El nuevo esquema nacional del radicalismo reactiva las tensiones en Córdoba y vuelve a poner en discusión la necesidad de una interna anticipada para ordenar la conducción partidaria.

La reorganización de la Unión Cívica Radical a nivel nacional tuvo impacto directo en Córdoba, donde el regreso de Javier Bee Sellares volvió a poner sobre la mesa la discusión por el liderazgo provincial. Desde distintos sectores del partido coinciden en que el escenario actual obliga a definir reglas y plazos con mayor claridad.

Bee Sellares, con pasado en la política cordobesa y experiencia de gestión en Corrientes, aparece como un articulador entre los gobernadores radicales y las estructuras locales. Su rol en la conducción nacional refuerza su capacidad de incidir en las decisiones estratégicas del partido, especialmente en lo referido al proceso electoral de los próximos años.
════
Prolonga el texto sobre la disputa por el liderazgo radical en Córdoba a partir de su última oración. Los datos no tienen ninguna relación con el texto.
════
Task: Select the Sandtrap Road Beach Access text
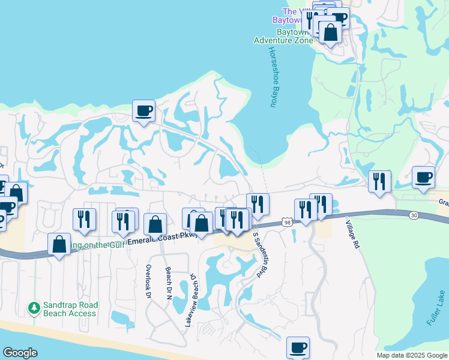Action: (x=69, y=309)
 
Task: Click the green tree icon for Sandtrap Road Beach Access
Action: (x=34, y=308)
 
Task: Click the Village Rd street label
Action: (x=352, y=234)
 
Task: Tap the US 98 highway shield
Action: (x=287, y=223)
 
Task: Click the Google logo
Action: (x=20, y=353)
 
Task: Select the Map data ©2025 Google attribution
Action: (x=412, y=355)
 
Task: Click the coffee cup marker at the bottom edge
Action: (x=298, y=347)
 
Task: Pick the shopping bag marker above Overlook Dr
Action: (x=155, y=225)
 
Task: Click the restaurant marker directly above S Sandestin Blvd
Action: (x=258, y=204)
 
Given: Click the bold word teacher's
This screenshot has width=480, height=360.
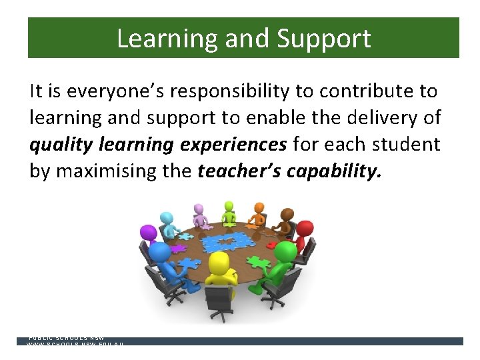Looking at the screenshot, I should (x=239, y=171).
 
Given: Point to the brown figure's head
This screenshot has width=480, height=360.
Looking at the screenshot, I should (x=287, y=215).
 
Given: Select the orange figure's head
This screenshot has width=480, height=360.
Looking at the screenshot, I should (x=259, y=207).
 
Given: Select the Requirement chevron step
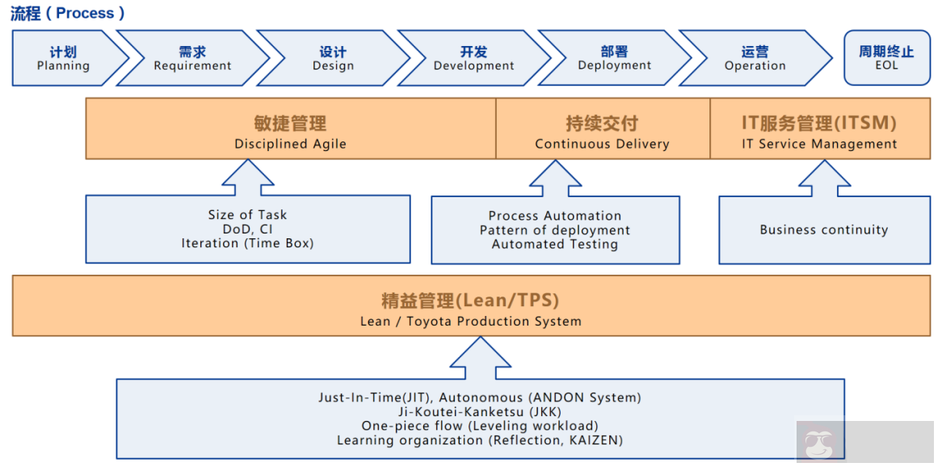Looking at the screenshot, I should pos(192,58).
════
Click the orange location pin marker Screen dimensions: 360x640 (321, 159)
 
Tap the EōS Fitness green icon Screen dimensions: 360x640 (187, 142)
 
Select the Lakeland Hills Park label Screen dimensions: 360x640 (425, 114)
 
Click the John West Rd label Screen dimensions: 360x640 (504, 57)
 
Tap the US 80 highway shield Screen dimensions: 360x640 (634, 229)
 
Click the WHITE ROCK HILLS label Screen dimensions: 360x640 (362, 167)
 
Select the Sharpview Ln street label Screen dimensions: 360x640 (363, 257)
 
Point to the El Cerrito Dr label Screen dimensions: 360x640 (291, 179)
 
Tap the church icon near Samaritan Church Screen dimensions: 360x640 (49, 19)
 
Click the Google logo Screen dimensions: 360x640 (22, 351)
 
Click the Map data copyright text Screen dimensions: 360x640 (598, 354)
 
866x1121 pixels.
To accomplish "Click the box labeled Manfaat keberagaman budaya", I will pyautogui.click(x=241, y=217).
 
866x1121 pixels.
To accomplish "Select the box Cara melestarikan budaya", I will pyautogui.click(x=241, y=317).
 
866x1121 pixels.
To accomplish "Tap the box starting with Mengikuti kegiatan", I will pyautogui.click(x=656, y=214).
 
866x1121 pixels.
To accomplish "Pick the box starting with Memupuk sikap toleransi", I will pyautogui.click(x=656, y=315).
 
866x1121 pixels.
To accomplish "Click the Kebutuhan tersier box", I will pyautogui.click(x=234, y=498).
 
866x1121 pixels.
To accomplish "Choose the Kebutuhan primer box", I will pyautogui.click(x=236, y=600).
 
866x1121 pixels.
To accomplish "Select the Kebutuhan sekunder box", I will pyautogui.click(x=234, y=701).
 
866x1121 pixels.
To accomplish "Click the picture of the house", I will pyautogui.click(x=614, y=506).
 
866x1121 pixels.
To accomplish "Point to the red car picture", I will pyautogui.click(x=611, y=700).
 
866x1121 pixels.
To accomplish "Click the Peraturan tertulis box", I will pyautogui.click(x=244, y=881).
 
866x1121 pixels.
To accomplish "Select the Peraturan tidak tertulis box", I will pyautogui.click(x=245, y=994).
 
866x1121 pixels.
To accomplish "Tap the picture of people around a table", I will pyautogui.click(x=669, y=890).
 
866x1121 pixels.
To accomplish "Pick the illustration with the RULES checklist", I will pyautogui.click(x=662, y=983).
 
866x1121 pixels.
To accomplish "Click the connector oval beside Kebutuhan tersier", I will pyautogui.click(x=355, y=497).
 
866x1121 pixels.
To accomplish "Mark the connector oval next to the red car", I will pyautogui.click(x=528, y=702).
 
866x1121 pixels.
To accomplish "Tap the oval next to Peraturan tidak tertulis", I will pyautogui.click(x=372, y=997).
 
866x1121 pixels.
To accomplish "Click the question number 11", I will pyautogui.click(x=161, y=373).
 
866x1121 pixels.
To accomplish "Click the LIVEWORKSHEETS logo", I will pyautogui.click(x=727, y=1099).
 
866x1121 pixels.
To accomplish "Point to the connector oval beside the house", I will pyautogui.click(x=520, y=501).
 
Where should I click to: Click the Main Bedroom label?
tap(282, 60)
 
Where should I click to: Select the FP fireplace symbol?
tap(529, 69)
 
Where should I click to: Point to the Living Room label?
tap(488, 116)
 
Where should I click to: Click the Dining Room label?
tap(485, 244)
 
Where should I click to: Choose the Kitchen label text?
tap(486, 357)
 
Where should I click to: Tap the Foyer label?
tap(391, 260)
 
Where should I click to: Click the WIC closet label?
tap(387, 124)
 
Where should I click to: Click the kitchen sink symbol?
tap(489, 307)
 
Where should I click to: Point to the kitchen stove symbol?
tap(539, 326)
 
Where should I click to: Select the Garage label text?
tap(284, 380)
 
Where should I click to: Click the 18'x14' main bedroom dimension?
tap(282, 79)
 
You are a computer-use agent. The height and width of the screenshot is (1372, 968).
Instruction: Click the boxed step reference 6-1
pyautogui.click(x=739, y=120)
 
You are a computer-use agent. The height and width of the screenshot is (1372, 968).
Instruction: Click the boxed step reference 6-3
════
__Resultado__:
La figura de Rodrigo de Loredo sigue siendo central, pero su proyección enfrenta resistencias internas. Dirigentes históricos y espacios alternativos advierten que una nueva postergación de la interna podría derivar en disputas judiciales, en un terreno donde otros sectores aseguran contar con mayor experiencia y estructura.

En paralelo, referentes vinculados al mestrismo coinciden con Bee Sellares en la necesidad de adelantar la competencia interna durante 2026. Las conversaciones informales ya comenzaron y, según reconocen en el radicalismo cordobés, el objetivo es evitar un nuevo escenario de fragmentación y llegar a una síntesis partidaria antes de fin de 2025.